Core parameters, and core ultra-fast optoelectrical elements and control devices/software in main sequential structured illumination-based localization microscopies

	Localization precision (nm)	Spatial resolution (nm)	Scanning frequency (kHz)	Core ultra-fast optoelectrical elements and control devices/Software
2D-MINFLUX[13]	~1	~6	8	AOTF	EOM	EOD		Tip/Tilt Piezo	Piezo stage	FPGA	DAQ
3D-MINFLUX[14]	~1	1–3	20	AOTF	EOM	EOD		Tip/Tilt Piezo	Piezo stage	FPGA	DAQ	Varifocal lens
MINSTED[21]	1–3	1–3	125			EOD		Galvo mirrors	Piezo stage	FPGA
SIMFLUX[20]	~10	<30	0.25				Pockels cell		Piezo stage	Arduino
ROSE[19]	~2	<5	8	AOTF	EOM			Resonant mirror	Piezo stage	Complex programmable logic device	DAQ
ModLoc[22]	~7	~12	1.2		EOM		Pockels cell			Four-channel trigger generator
RASTMIN[16]	~1–2	~15	1					Galvo mirrors	Piezo stage	Adwin	DAQ	Time-correlated single-photon counting unit
p-MINFLUX[15]	~1–2	~12	100	Electromechanical shutters					Piezo stage	ADwin	DAQ	Time-correlated single-photon counting unit

To reduce the engineered barrier and achieve fast construction, such as super-precision systems, RASTMIN is also an inspiration.
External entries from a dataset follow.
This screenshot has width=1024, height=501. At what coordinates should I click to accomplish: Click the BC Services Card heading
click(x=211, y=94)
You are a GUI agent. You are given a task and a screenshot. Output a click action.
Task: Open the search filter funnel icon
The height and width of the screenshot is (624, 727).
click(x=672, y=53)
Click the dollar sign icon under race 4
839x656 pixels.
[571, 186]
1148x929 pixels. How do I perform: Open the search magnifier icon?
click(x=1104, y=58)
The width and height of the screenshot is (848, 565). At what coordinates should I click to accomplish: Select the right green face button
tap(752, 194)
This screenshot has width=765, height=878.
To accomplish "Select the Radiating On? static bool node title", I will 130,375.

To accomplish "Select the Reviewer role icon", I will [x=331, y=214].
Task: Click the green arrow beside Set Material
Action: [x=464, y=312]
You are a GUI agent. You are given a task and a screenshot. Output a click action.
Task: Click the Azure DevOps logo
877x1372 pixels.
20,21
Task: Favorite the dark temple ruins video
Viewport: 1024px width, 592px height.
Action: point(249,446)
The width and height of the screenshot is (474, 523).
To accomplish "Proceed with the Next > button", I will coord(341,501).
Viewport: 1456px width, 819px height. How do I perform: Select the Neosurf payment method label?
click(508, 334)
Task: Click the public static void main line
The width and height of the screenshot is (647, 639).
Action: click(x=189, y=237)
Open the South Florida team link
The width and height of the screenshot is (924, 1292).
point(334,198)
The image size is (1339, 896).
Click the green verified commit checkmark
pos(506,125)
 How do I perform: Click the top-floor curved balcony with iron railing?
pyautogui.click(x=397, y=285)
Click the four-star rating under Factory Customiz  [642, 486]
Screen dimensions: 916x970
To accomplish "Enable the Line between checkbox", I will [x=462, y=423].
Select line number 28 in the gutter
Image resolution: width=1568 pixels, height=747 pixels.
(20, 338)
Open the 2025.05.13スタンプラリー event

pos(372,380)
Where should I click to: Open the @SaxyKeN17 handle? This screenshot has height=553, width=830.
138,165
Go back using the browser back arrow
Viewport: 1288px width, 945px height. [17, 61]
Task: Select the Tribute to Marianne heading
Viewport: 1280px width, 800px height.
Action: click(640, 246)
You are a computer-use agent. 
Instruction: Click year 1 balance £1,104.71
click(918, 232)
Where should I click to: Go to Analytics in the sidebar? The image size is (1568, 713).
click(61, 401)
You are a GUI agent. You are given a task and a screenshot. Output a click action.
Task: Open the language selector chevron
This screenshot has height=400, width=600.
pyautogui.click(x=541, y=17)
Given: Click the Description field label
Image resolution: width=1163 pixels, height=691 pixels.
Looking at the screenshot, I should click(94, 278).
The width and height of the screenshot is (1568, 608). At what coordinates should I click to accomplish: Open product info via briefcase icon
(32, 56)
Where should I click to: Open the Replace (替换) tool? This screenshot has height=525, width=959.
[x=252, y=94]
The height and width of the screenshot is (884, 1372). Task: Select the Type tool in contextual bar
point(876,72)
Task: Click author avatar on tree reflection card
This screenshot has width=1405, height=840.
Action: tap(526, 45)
With the popularization of the STED system review on spatial and temporal resolution[26] with the help of certain dyes[6,27], moreover, the optically engineered STED protocol for self-building in its own lab[28], the SSI-based localization system can quickly refit a prototype with performance close to MINFLUX for laboratories that have STED (especially stabilization is a commonly utilized path in observing GNs-samples’ sectioning PSF along both lateral and axial plane), or even more basically, confocal fluorescence microscope constructing experience. On this basis, do some avant-garde imaging tests or explorations, such as multi-photon multi-color MINFLUX[18]. Luciano et al. also theoretically predict the CRB localization precision and lateral symmetry of multiphoton RASTMIN[29].

Although MINFLUX is termed the post-Noble-Prize-era super-resolution technique, there is unwanted signal crosstalk. Because of the shrinking scale of donut excitation, when there are two fluorescent molecules in the vicinity of single-molecule distance, the non-zero intensity along the donut ring undesirably excites the emitter far away from another close to the zero-center, thus emerging a stronger background[21]. That leads to the necessity for more complex and sophisticated models, and algorithms to eliminate the wrongly excited signals from the periphery. Further, it even needs the improvements in the MINFLUX TCP, for example, increasing scan points number along TCP for delicate samplings, hence coming out more accurate localization data. The problem comes from the intrinsic characteristic of the shrinking donut configuration. To this end, Michael. et al. invented MINSTED[21] in 2021, using ONB-2SiR dye[30] to label U-2 OS cells for imaging and addressing the legacy mentioned above problem. MINSTED is a new generation of super-resolution fluorescence microscope technique inspired and developed by the STED system, MINFLUX algorithm and novel anti-two-photon-absorption photoswitchable dyes. Due to its donut-raster scanning simplified from STED, this may pave a new and transformative avenue for developing RASTMIN for STED-based localization microscopy.

Combining specific modulated-point spread function (PSF) scanning confocal instruments and statistical estimation-based single-molecule localization algorithms has promoted super-resolution microscopy to a single nanometer. In the near future, it will lead to optical fluorescence nanoscopy to step into the Ångstrom era. We hope the booming towards both seeking for the magnitude limitation as human beings powerful tools to reclaim unknown wilderness, and simplifying the precision nanoscopy construction barrier to facilitate global collaboration for complex life science process exploration, can flourish more research fields and extensive investigations.